The jarl of Wind Isle suddenly sat bolt upright, remembering… remembering what? There was something urgent he needed to attend to, it was just on the edge of his memory.
“Easy now,” Ulf the Red said. Crawulf stared past the shaggy beard and into the concerned eyes.
“The left!” he suddenly blurted. “Defend the left.”
/>
“All is well,” Dolfson spoke in soothing tones. “Old One-eye saw the danger. His one good one twice the worth of most men’s two.” The clean-shaven Nortman grinned. “The battle is won.”

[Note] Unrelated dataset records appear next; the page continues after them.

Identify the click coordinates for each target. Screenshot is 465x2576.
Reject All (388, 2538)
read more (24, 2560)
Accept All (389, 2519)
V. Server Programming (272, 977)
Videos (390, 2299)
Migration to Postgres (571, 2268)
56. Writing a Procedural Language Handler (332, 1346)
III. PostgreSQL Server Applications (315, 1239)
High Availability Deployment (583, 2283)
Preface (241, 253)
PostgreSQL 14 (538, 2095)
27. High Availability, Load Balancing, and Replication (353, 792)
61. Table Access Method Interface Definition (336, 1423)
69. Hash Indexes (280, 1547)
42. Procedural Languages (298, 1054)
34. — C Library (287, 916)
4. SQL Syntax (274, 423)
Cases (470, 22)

Crawulf tried to push himself up, but a wave of dizziness and nausea swept over him. “Help me,” he growled, and his two chosen men grabbed an arm each and hauled him to his feet. His vision swam. His head felt as if Boda’s dark dwarves were using their hammers to mine into his skull. He stood on top of the hillside he had been so determined to hold; everywhere was carnage. Bodies of men and horses littered the ground, huge divots of churned-up earth scarred the hill. It gave him a sense of satisfaction to see that the dead of the Duchies far outweighed the deaths of his own men. He glanced over to the left, to where Duke Elsward had regrouped his mounted warriors and threatened the flank. He could make out the distant figure of One-eye as he strode about the aftermath of battle, clapping men on the back, or sharing a joke Crawulf could not hear. The scene was replicated everywhere on the battlefield.
“And what of Elsward?” he asked.
“Fled with a handful of mounted hoursecarls. The rest of his army is broken. Even now we hunt them down.”

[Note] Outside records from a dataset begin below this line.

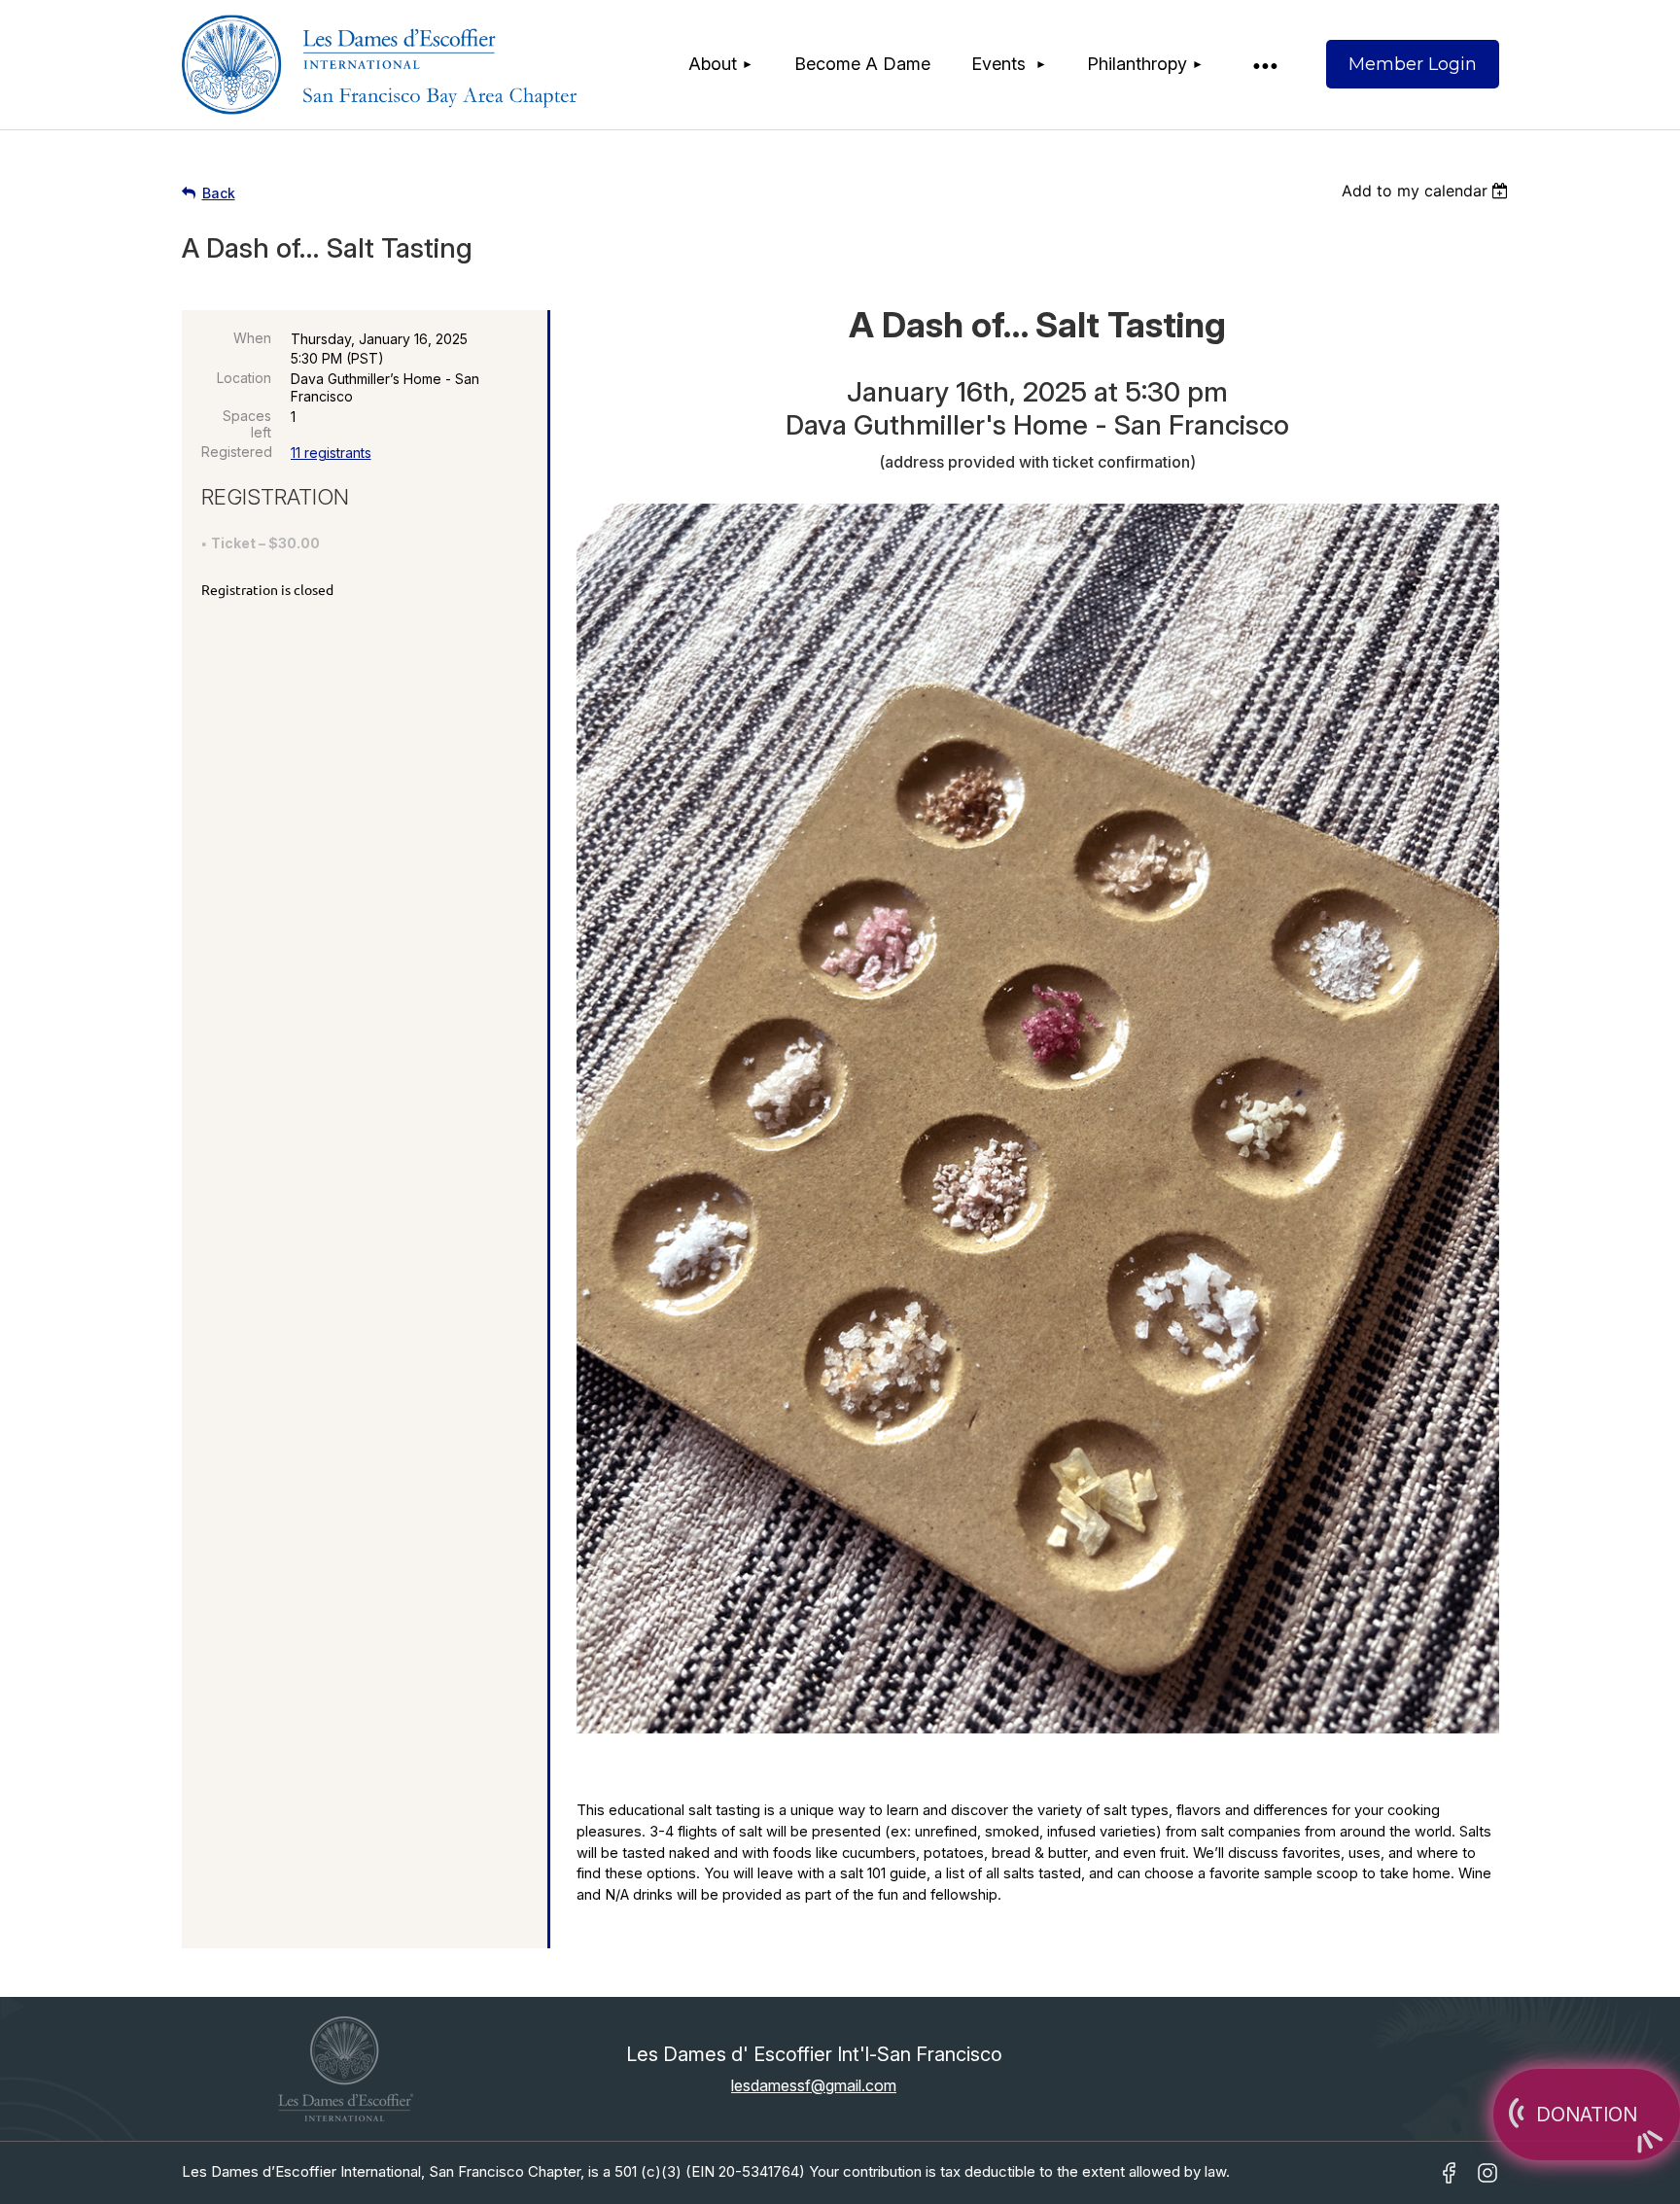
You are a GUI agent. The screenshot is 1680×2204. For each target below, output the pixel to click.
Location (244, 377)
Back (218, 193)
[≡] (1264, 64)
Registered (236, 451)
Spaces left (247, 423)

Crawulf nodded in grim satisfaction. Annoyed with himself for missing the end of the battle. Not that he had much choice. “Separate those men who are uninjured from the rest.” Crawulf glanced over at a small group of Duchies warriors corralled together and surrounded by guards. They all wore the same look of fear and hopelessness on their faces. He searched for any sign of defiance and found none.

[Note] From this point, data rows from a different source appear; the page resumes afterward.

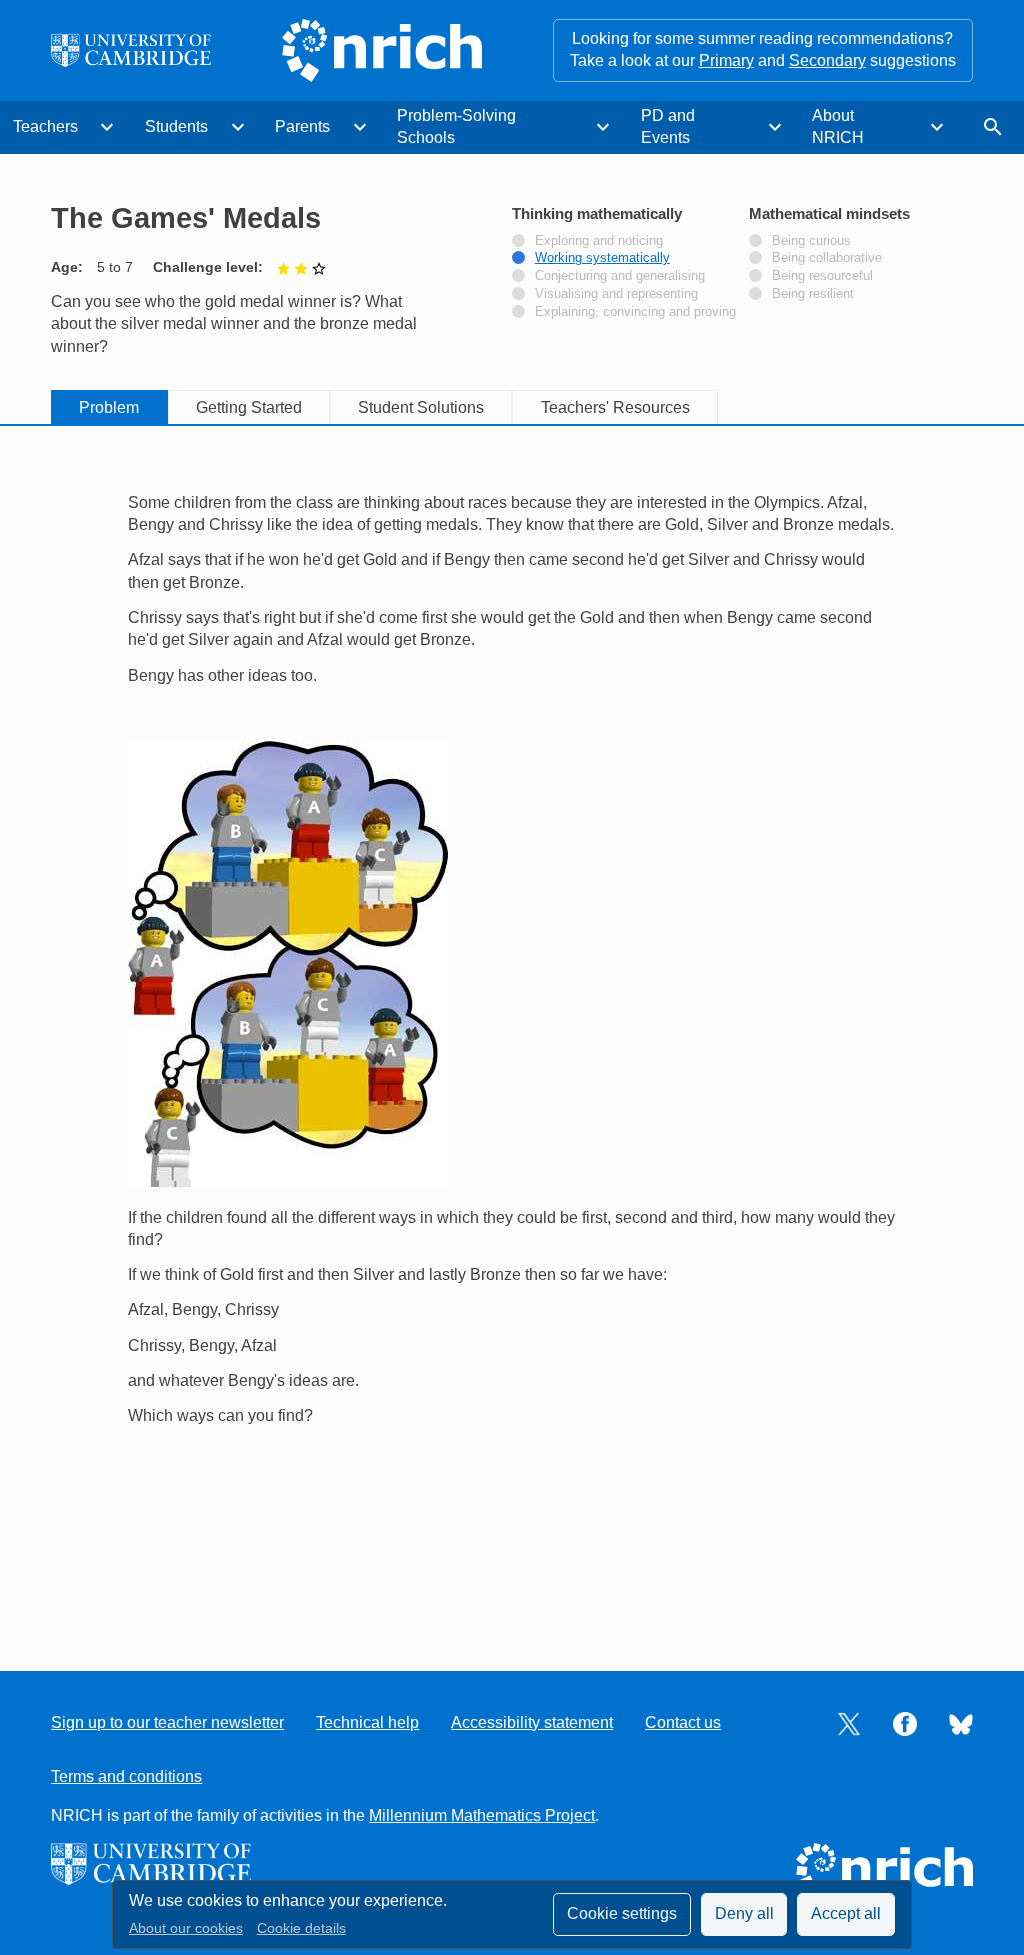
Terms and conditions (126, 1776)
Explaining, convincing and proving (635, 312)
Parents (302, 126)
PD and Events (668, 126)
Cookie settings (622, 1913)
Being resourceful (822, 276)
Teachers (45, 126)
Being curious (811, 241)
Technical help (367, 1722)
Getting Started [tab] (249, 407)
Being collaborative (827, 258)
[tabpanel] (512, 1030)
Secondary (827, 60)
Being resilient (813, 294)
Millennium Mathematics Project (482, 1815)
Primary (726, 60)
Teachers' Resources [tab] (615, 407)
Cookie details (301, 1928)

“We will hardly have enough room on the boats for ourselves if we take all those we have taken captive today,” Dolfson said.
“They will not be boarding our ships. I am going to sell them. Jari-Vin will be here soon.”
“Jari-Vin the slaver from the Deadlands?” Dolfson asked.
“Aye, skin as dark as coal and a black heart to match. I don’t envy these men their future lives,” Crawulf answered.